8. What literary devices does Nick Arvin use to create a unique depiction of war and warriors? How would you characterize Heck and his lack of camaraderie with his unit? In what way did his family history prepare him (or not prepare him) for battle?
9. Early on, Heck is told that fear is good because it assures him that he is alive. Does his concept of being alive change as he witnesses more carnage, including the death of several commanding officers? Though Heck survives physically, did he nonetheless lose pieces of his life?
10. Discuss the author’s choice of setting and timeline in Articles of War. How is Heck’s story shaped by his deployment to Normandy in the wake of D-Day, as opposed to being sent to another site of Nazi invasion or to the Pacific theater?
11. Conlee assigns Heck to the firing squad based on high scores as a marksman. Should there have been other prerequisites? What does the existence of the firing squad, paired with the draft, underscore about Heck’s tour of duty? Were those two institutions necessary for the Allies’ victory?
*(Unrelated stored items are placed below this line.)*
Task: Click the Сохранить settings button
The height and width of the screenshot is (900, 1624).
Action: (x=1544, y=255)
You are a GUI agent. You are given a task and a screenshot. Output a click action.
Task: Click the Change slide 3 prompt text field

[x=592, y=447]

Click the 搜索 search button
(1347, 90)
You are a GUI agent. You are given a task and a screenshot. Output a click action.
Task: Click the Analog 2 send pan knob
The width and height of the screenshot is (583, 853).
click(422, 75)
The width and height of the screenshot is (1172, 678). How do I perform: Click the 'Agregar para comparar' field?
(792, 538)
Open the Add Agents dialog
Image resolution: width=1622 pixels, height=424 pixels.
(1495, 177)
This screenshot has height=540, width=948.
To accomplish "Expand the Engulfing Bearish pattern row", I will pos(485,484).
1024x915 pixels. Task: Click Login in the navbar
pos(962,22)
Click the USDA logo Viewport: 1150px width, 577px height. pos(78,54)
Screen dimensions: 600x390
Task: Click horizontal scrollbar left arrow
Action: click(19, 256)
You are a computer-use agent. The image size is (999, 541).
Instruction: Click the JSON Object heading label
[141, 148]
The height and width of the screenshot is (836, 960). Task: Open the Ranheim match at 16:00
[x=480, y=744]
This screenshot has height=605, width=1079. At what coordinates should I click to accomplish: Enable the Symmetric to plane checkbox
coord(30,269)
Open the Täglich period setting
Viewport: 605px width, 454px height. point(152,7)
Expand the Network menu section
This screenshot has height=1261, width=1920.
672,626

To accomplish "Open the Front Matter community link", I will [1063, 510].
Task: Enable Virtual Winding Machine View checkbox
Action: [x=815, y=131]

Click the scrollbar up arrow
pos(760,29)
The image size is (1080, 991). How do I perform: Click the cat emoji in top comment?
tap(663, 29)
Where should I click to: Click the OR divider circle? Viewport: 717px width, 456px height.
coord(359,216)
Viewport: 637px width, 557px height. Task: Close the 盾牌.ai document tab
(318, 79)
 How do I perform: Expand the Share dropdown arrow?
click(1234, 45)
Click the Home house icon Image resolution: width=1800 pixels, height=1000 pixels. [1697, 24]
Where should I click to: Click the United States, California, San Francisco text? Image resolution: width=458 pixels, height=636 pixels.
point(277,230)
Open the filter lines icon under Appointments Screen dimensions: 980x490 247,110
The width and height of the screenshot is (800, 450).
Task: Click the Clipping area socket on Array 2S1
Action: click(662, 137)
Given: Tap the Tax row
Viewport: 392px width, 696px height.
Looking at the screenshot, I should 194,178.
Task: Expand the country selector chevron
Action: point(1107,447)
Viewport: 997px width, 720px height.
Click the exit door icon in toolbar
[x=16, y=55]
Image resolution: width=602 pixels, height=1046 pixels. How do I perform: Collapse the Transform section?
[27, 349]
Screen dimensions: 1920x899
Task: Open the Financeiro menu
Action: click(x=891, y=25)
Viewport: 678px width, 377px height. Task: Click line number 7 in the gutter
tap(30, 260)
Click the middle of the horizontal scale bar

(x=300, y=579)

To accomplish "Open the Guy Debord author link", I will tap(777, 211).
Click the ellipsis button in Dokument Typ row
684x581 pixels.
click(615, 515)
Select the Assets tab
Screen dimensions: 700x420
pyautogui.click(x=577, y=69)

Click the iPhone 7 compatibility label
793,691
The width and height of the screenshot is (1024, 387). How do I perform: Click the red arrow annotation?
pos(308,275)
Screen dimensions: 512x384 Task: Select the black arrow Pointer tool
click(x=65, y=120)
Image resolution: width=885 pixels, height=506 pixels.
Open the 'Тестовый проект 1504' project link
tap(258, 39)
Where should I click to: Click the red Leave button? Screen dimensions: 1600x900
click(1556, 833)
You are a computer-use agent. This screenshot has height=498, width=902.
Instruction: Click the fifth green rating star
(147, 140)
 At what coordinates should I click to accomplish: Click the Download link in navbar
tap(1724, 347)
12. How were you affected by the knowledge that Eddie Slovik is not a fictional character? How is Heck affected by the limited biographical details he is given about Eddie?
13. Chapter eight begins with the line “Heck passed from the age war into the age of after the war befogged by unbelief.” Why does Heck choose to extend his stay in Europe, finding it unimaginable to face his father? Describe Heck’s transformation and how it was accomplished.
14. What predictions do you draw from the ending? At this point, would Heck respond differently to a child in need than in the first chapter, when he rushed to help Ives? How does Heck’s perception of Claire–and of hope in general–evolve throughout the novel?
15. How did Articles of War change your understanding of World War II? How did Heck’s journey compare to what you knew previously about veterans of that war?
16. What similarities and distinctions did you notice between U.S. troops serving during World War II and those currently serving in Iraq and Afghanistan?